Previous studies comparing qualitative with quantitative methods showed a strong correlation between the two methods, suggesting that either could be used in research. 17 However, other studies found that different visual scales correlated differently with semi-automated volumetric methods, 18 indicating that quantitative methods were more sensitive for detecting small group differences. 19 The performance of the LST toolbox using the default settings has previously been evaluated against other automated methods and against manual methods, and both LPA and LGA were shown to perform well and to be suitable for clinical measurements and research purposes for MS lesions10,12 and lesions of vascular origin. 11 The initial and probability thresholds may be redefined to improve the performance of the LGA algorithm, depending upon the dataset being analysed. 16 However, the current study demonstrated that the default values provided a good level of agreement for lesions with vascular origin.
Conclusion
This study demonstrated a good level of agreement between manual segmentation and the LGA algorithm using default threshold values, indicating the suitability of LGA for future work with minimal user intervention. Although the LGA algorithm was initially developed to evaluate lesions resulting from MS, the current results suggest that it is also an efficient and effective segmentation tool for WMH of presumed vascular origin, with strong agreement with manual segmentation using the default threshold settings. The LGA algorithm thus represents a user-friendly method that is well-suited for a research environment.
Data access
Information on data access can be found at www.abdn.ac.uk/birth-cohorts/1936. Other data access inquiries can be addressed to the corresponding author.
Footnotes
Disclosures
ADM provides brain-imaging advice to TauRx Therapeutics Ltd. but receives no remuneration for this. She has previously received honoraria from GE Healthcare for educational lectures on brain imaging in dementia and parkinsonian disorders. JMJW receives partial studentship funding from TauRx Therapeutics Ltd. The other authors report no disclosures.

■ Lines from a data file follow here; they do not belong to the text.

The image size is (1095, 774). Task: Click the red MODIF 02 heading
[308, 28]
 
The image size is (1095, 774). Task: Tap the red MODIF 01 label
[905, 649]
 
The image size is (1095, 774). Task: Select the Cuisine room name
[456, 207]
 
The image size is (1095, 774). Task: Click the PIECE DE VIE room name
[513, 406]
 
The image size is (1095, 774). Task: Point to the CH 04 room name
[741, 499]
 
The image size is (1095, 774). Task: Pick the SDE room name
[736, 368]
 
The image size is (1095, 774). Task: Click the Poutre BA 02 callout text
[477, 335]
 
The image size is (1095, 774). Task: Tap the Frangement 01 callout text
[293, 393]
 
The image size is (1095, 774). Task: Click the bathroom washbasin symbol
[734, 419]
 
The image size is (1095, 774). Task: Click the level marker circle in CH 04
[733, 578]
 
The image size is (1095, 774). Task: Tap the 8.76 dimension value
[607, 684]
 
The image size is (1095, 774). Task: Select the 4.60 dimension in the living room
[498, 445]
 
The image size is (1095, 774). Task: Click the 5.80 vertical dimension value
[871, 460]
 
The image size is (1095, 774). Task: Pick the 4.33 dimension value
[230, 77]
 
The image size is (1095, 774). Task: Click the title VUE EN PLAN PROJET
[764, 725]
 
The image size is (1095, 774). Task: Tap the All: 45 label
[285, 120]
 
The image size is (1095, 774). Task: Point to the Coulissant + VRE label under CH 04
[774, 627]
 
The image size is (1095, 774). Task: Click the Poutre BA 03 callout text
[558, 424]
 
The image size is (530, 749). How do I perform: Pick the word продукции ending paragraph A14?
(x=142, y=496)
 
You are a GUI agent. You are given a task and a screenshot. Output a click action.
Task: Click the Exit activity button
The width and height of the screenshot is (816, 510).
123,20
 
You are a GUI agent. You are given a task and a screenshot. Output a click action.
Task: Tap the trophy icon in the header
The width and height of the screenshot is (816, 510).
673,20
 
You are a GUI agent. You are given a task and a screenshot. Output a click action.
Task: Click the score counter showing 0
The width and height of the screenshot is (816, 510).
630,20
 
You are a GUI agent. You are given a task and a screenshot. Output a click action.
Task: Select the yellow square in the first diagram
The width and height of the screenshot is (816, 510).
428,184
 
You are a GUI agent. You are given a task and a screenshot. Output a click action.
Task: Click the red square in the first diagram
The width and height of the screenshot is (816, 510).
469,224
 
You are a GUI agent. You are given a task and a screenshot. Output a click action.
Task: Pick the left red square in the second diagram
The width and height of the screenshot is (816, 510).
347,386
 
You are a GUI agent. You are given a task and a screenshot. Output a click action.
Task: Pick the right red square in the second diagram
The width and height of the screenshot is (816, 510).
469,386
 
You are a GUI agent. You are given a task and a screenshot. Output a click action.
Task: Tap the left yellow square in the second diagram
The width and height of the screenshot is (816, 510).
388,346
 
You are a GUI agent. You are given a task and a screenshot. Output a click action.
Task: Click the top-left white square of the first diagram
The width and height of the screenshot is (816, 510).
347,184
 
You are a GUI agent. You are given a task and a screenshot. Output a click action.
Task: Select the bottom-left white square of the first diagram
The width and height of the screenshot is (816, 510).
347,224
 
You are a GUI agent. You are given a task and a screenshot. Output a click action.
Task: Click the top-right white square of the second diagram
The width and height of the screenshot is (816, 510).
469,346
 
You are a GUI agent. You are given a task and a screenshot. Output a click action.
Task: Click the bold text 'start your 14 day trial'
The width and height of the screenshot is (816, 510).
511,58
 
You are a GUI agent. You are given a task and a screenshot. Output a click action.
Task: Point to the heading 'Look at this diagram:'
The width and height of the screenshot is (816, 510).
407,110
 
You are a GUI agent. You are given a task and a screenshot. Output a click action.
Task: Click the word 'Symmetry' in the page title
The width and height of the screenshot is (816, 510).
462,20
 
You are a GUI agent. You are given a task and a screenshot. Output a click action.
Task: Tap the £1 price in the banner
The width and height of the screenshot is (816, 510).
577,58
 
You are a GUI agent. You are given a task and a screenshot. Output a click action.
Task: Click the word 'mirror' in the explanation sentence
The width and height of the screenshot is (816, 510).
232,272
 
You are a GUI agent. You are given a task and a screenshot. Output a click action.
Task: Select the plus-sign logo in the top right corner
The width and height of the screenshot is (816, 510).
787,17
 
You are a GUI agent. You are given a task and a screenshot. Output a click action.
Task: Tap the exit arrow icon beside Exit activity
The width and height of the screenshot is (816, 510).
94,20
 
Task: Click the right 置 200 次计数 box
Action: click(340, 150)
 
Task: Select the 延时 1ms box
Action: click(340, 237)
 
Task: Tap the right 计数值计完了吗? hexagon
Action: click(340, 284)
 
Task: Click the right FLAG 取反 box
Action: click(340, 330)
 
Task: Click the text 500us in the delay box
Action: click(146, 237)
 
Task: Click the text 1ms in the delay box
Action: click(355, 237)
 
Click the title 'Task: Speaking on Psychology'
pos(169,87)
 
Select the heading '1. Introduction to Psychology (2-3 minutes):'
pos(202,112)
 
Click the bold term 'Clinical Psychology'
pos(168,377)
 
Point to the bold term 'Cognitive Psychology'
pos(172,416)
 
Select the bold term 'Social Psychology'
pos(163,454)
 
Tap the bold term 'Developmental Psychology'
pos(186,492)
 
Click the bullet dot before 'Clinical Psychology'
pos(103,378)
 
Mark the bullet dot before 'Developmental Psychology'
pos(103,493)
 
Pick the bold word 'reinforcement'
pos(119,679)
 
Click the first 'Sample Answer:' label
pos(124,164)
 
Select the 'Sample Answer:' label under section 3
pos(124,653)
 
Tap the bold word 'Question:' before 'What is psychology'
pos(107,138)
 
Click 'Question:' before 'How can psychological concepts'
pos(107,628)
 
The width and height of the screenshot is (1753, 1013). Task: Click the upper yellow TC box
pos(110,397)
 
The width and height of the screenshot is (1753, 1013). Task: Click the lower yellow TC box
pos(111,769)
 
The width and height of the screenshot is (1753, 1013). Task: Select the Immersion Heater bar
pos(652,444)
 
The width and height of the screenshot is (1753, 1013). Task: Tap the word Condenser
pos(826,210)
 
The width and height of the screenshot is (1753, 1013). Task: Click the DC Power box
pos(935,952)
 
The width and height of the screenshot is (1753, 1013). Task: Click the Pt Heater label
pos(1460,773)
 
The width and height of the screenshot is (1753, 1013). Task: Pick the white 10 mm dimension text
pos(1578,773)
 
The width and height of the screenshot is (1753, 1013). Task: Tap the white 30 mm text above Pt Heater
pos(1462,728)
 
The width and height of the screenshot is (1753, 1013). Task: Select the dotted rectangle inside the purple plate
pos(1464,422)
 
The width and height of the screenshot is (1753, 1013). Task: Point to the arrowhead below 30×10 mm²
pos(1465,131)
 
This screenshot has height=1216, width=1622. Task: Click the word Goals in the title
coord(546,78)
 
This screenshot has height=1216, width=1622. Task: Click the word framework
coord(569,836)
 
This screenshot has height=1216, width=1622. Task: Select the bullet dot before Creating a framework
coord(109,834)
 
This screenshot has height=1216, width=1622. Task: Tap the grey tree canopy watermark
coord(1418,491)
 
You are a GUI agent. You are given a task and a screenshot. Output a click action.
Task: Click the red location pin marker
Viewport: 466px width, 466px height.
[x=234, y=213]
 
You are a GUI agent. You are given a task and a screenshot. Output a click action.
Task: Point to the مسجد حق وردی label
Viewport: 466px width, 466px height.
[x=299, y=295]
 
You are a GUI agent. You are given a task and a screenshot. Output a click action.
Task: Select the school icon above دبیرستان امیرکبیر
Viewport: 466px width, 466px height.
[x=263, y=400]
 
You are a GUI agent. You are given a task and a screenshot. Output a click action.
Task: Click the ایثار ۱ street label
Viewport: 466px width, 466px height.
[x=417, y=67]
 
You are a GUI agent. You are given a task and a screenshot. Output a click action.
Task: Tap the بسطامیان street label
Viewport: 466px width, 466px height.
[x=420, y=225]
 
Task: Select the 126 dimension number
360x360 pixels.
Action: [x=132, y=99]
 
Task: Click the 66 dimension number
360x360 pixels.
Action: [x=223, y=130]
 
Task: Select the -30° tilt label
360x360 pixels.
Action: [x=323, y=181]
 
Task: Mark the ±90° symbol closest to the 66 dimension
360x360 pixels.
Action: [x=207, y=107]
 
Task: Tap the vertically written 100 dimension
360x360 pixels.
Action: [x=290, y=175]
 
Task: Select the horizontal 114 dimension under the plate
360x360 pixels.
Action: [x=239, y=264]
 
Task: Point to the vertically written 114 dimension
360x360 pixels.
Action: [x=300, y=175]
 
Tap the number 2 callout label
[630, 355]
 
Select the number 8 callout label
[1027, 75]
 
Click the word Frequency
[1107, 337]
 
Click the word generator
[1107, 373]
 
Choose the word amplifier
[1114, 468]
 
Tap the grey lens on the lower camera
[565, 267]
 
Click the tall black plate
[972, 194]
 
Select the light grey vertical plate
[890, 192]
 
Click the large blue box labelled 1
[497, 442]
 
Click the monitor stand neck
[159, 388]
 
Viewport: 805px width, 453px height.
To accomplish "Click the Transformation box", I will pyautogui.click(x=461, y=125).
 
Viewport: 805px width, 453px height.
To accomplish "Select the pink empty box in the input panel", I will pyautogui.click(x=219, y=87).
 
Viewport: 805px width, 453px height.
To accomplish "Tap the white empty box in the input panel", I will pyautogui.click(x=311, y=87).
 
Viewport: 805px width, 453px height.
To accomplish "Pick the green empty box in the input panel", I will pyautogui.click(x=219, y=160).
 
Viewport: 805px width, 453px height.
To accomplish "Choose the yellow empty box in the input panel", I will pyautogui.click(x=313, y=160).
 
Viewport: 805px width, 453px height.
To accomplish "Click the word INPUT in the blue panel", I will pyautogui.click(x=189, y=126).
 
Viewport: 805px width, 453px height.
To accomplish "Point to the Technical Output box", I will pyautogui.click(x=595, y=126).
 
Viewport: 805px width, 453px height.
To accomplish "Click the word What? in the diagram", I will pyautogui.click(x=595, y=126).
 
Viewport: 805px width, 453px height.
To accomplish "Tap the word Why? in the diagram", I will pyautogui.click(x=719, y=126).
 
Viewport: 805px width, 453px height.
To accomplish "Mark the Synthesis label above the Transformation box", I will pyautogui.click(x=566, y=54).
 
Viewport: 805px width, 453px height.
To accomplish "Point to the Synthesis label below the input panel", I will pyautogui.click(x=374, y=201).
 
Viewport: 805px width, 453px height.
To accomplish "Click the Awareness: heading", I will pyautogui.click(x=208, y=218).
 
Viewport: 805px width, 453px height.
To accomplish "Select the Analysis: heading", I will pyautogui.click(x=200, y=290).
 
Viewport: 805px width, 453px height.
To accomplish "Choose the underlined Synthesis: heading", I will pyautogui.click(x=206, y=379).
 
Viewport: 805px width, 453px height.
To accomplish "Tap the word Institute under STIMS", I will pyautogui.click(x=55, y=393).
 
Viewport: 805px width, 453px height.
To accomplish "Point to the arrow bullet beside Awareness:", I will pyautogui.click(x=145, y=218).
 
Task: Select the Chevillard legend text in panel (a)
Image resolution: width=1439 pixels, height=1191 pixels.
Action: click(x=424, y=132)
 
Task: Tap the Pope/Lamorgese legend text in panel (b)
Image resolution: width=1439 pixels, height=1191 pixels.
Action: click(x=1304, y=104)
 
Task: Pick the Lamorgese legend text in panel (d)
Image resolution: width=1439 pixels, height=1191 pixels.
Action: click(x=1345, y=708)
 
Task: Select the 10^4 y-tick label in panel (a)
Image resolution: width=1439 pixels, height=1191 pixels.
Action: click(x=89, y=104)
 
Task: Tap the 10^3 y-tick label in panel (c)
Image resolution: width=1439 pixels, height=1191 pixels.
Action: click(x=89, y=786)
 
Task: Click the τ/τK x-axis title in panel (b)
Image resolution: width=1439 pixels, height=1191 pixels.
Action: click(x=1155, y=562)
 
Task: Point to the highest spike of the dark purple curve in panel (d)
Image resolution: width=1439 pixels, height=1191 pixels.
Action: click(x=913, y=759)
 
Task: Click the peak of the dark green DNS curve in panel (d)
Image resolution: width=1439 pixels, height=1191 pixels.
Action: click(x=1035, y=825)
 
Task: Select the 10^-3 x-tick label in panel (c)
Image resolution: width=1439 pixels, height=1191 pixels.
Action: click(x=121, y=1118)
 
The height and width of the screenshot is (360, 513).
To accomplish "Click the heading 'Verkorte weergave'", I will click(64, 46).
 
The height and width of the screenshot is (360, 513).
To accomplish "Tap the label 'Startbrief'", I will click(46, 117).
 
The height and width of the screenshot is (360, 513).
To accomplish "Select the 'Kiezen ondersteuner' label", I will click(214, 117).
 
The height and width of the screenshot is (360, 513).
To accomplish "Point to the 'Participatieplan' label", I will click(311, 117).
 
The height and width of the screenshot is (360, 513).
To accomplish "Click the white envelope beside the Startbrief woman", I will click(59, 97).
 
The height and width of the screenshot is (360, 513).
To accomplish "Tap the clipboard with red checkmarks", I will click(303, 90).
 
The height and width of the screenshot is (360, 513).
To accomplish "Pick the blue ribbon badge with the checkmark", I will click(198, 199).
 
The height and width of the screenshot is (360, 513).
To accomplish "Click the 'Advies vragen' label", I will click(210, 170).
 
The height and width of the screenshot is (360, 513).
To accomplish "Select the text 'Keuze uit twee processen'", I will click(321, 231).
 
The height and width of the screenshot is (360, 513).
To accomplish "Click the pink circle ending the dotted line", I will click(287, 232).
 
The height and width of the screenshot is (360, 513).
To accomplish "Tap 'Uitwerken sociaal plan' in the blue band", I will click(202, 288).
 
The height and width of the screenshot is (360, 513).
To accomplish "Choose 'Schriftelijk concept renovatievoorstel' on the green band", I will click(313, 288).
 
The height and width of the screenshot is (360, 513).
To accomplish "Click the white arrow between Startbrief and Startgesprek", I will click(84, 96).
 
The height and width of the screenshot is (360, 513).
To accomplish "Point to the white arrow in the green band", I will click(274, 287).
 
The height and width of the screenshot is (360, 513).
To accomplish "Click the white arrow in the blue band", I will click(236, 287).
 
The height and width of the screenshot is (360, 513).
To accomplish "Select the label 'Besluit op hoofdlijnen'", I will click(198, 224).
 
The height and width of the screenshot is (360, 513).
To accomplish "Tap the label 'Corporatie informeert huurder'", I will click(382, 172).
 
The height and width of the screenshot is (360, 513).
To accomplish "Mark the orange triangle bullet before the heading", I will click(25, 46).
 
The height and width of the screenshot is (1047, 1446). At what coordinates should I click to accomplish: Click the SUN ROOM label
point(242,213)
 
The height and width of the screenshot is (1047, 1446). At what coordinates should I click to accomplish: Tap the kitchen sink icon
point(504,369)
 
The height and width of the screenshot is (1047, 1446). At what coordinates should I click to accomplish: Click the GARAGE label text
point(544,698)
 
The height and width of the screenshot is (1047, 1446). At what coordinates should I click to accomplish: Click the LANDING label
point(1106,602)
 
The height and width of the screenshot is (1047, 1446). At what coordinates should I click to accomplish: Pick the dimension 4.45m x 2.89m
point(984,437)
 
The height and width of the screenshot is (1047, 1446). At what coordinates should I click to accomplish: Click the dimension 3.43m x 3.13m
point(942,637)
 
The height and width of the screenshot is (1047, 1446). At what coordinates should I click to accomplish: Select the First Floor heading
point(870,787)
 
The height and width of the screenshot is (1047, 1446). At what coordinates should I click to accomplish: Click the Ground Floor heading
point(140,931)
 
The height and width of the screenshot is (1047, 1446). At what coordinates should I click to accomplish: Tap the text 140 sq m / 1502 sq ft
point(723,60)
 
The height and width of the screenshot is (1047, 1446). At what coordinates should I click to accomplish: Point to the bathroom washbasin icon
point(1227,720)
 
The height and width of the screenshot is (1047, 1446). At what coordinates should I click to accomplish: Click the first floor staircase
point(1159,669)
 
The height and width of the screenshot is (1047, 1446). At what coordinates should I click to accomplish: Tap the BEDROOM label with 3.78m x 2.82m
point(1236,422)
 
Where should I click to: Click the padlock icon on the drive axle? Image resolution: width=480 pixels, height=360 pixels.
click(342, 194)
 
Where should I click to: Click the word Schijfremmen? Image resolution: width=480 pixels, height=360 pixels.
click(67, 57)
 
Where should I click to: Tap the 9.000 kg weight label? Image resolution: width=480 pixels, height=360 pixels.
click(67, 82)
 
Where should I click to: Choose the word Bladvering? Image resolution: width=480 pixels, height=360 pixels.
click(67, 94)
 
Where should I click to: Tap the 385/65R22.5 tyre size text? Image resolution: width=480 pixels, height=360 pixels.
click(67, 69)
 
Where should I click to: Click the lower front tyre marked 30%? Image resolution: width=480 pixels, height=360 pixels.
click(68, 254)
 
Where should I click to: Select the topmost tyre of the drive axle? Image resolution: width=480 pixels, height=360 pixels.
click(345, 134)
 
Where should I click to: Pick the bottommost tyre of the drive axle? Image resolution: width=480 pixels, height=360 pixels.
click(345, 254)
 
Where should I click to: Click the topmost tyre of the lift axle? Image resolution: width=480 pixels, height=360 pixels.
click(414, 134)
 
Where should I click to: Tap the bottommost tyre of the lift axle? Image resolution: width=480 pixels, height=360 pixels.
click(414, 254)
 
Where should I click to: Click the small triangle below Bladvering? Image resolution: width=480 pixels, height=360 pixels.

Declaration of conflicting interest
The authors declare that there is no conflict of interest.
Ethics
Ethical approval for the study was obtained from the North of Scotland Research Ethics Committee (refs: 09/S0801/83 and 03/0151).
Funding
Data collection was funded by grants from the Alzheimer’s Research Trust (now Alzheimer’s Research UK, grant reference: ART/SPG2003B), Alzheimer’s Research UK (grant reference: ARUK-SB2012B-2), the University of Aberdeen Development Trust (grant reference RGB3109), and NHS Grampian and the Chief Scientist’s Office (grant reference: CAF/08/08). JMJW is funded by the University of Aberdeen Development Trust and TauRx Therapeutics Ltd. CP is funded by Royal Surrey County Hospital NHS Foundation Trust. CJM, ADM, and GDW are funded by the Scottish Funding Council.